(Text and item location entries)
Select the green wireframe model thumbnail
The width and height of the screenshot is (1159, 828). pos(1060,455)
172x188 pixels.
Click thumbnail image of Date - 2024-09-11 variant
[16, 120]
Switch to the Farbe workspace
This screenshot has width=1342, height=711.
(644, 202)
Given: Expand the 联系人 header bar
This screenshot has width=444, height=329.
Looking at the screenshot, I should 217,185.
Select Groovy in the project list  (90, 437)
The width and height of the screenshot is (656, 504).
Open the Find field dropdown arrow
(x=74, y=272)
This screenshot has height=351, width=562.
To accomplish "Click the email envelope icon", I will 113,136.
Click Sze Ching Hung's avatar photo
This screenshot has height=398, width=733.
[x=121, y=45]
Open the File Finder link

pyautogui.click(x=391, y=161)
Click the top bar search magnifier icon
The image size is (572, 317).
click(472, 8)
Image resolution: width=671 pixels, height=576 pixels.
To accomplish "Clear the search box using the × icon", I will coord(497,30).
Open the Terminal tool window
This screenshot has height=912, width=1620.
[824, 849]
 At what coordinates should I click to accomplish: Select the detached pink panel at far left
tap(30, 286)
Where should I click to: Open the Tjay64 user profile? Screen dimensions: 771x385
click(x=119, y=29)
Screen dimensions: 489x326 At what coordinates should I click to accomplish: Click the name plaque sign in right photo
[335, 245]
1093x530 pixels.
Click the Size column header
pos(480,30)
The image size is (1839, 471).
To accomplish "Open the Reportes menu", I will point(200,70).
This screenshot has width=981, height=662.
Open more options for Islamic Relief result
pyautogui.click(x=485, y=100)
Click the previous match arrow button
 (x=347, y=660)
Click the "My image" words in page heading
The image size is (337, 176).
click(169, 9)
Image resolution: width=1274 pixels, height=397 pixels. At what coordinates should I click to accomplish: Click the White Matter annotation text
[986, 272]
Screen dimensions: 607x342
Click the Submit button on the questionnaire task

### What is asked
Count the lines of the listing that contain the string "This", matching case exactly, and reply with only the number.

### Answer to the task
6